§ **What you are asked to do**:
Output all of the listing, leaving every line exactly as written.

§ **Data records**:
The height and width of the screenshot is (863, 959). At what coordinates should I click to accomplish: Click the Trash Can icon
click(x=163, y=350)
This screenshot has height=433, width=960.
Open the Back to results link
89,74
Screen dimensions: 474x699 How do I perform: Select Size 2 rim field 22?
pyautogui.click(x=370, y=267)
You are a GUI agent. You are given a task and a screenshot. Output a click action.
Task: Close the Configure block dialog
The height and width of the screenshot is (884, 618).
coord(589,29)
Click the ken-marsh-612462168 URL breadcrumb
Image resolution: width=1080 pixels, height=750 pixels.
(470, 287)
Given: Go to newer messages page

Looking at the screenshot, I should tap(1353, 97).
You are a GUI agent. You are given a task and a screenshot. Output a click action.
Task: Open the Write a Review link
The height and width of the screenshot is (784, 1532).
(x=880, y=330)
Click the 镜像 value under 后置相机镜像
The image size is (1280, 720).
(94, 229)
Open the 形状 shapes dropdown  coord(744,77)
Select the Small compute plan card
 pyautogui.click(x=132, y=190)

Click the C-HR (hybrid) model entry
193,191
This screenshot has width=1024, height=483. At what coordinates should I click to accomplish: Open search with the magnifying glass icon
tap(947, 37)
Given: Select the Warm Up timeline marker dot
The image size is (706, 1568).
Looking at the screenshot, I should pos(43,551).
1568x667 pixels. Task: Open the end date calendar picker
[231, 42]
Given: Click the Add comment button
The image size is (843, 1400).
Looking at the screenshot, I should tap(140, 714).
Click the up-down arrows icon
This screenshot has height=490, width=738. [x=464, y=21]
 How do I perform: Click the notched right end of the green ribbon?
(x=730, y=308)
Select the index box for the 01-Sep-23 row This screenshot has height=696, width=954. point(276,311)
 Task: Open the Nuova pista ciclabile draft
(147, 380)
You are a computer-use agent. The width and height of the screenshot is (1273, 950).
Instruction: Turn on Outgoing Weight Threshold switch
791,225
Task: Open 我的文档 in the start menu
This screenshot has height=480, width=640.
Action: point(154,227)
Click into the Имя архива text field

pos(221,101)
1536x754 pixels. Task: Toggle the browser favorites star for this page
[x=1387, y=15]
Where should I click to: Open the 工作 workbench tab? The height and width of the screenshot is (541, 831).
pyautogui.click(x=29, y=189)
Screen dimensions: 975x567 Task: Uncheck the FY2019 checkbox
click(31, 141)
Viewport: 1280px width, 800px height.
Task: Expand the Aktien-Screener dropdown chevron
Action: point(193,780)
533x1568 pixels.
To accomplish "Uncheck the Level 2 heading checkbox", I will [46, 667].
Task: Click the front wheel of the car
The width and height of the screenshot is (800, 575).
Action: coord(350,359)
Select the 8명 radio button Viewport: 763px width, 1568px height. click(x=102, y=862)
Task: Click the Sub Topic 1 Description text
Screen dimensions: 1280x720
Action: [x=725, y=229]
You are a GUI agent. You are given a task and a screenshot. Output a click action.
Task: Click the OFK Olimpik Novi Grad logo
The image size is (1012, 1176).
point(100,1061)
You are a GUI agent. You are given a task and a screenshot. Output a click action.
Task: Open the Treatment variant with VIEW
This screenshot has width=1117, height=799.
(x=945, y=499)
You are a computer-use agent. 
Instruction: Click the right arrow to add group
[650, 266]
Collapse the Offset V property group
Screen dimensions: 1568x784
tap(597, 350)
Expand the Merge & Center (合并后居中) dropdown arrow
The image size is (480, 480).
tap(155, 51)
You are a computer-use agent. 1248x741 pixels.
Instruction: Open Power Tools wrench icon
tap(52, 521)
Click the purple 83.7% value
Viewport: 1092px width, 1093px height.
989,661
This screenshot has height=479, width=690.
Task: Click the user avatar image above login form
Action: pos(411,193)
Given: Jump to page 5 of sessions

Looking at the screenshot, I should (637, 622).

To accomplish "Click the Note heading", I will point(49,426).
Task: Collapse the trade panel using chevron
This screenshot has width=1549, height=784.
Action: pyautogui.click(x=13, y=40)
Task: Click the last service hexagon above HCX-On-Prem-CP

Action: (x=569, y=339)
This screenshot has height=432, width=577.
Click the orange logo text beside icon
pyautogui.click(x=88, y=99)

§ **Solution to the exercise**:
The height and width of the screenshot is (863, 959). At what coordinates should I click to accomplish: Click the Trash Can icon
click(x=163, y=350)
This screenshot has height=433, width=960.
Open the Back to results link
89,74
Screen dimensions: 474x699 How do I perform: Select Size 2 rim field 22?
pyautogui.click(x=370, y=267)
You are a GUI agent. You are given a task and a screenshot. Output a click action.
Task: Close the Configure block dialog
The height and width of the screenshot is (884, 618).
coord(589,29)
Click the ken-marsh-612462168 URL breadcrumb
Image resolution: width=1080 pixels, height=750 pixels.
(470, 287)
Given: Go to newer messages page

Looking at the screenshot, I should tap(1353, 97).
You are a GUI agent. You are given a task and a screenshot. Output a click action.
Task: Open the Write a Review link
The height and width of the screenshot is (784, 1532).
(x=880, y=330)
Click the 镜像 value under 后置相机镜像
The image size is (1280, 720).
(94, 229)
Open the 形状 shapes dropdown  coord(744,77)
Select the Small compute plan card
 pyautogui.click(x=132, y=190)

Click the C-HR (hybrid) model entry
193,191
This screenshot has width=1024, height=483. At what coordinates should I click to accomplish: Open search with the magnifying glass icon
tap(947, 37)
Given: Select the Warm Up timeline marker dot
The image size is (706, 1568).
Looking at the screenshot, I should pos(43,551).
1568x667 pixels. Task: Open the end date calendar picker
[231, 42]
Given: Click the Add comment button
The image size is (843, 1400).
Looking at the screenshot, I should tap(140, 714).
Click the up-down arrows icon
This screenshot has height=490, width=738. [x=464, y=21]
 How do I perform: Click the notched right end of the green ribbon?
(x=730, y=308)
Select the index box for the 01-Sep-23 row This screenshot has height=696, width=954. point(276,311)
 Task: Open the Nuova pista ciclabile draft
(147, 380)
You are a computer-use agent. The width and height of the screenshot is (1273, 950).
Instruction: Turn on Outgoing Weight Threshold switch
791,225
Task: Open 我的文档 in the start menu
This screenshot has height=480, width=640.
Action: point(154,227)
Click into the Имя архива text field

pos(221,101)
1536x754 pixels. Task: Toggle the browser favorites star for this page
[x=1387, y=15]
Where should I click to: Open the 工作 workbench tab? The height and width of the screenshot is (541, 831).
pyautogui.click(x=29, y=189)
Screen dimensions: 975x567 Task: Uncheck the FY2019 checkbox
click(31, 141)
Viewport: 1280px width, 800px height.
Task: Expand the Aktien-Screener dropdown chevron
Action: point(193,780)
533x1568 pixels.
To accomplish "Uncheck the Level 2 heading checkbox", I will [46, 667].
Task: Click the front wheel of the car
The width and height of the screenshot is (800, 575).
Action: coord(350,359)
Select the 8명 radio button Viewport: 763px width, 1568px height. click(x=102, y=862)
Task: Click the Sub Topic 1 Description text
Screen dimensions: 1280x720
Action: [x=725, y=229]
You are a GUI agent. You are given a task and a screenshot. Output a click action.
Task: Click the OFK Olimpik Novi Grad logo
The image size is (1012, 1176).
point(100,1061)
You are a GUI agent. You are given a task and a screenshot. Output a click action.
Task: Open the Treatment variant with VIEW
This screenshot has width=1117, height=799.
(x=945, y=499)
You are a computer-use agent. 
Instruction: Click the right arrow to add group
[650, 266]
Collapse the Offset V property group
Screen dimensions: 1568x784
tap(597, 350)
Expand the Merge & Center (合并后居中) dropdown arrow
The image size is (480, 480).
tap(155, 51)
You are a computer-use agent. 1248x741 pixels.
Instruction: Open Power Tools wrench icon
tap(52, 521)
Click the purple 83.7% value
Viewport: 1092px width, 1093px height.
989,661
This screenshot has height=479, width=690.
Task: Click the user avatar image above login form
Action: pos(411,193)
Given: Jump to page 5 of sessions

Looking at the screenshot, I should (637, 622).

To accomplish "Click the Note heading", I will point(49,426).
Task: Collapse the trade panel using chevron
This screenshot has width=1549, height=784.
Action: pyautogui.click(x=13, y=40)
Task: Click the last service hexagon above HCX-On-Prem-CP

Action: (x=569, y=339)
This screenshot has height=432, width=577.
Click the orange logo text beside icon
pyautogui.click(x=88, y=99)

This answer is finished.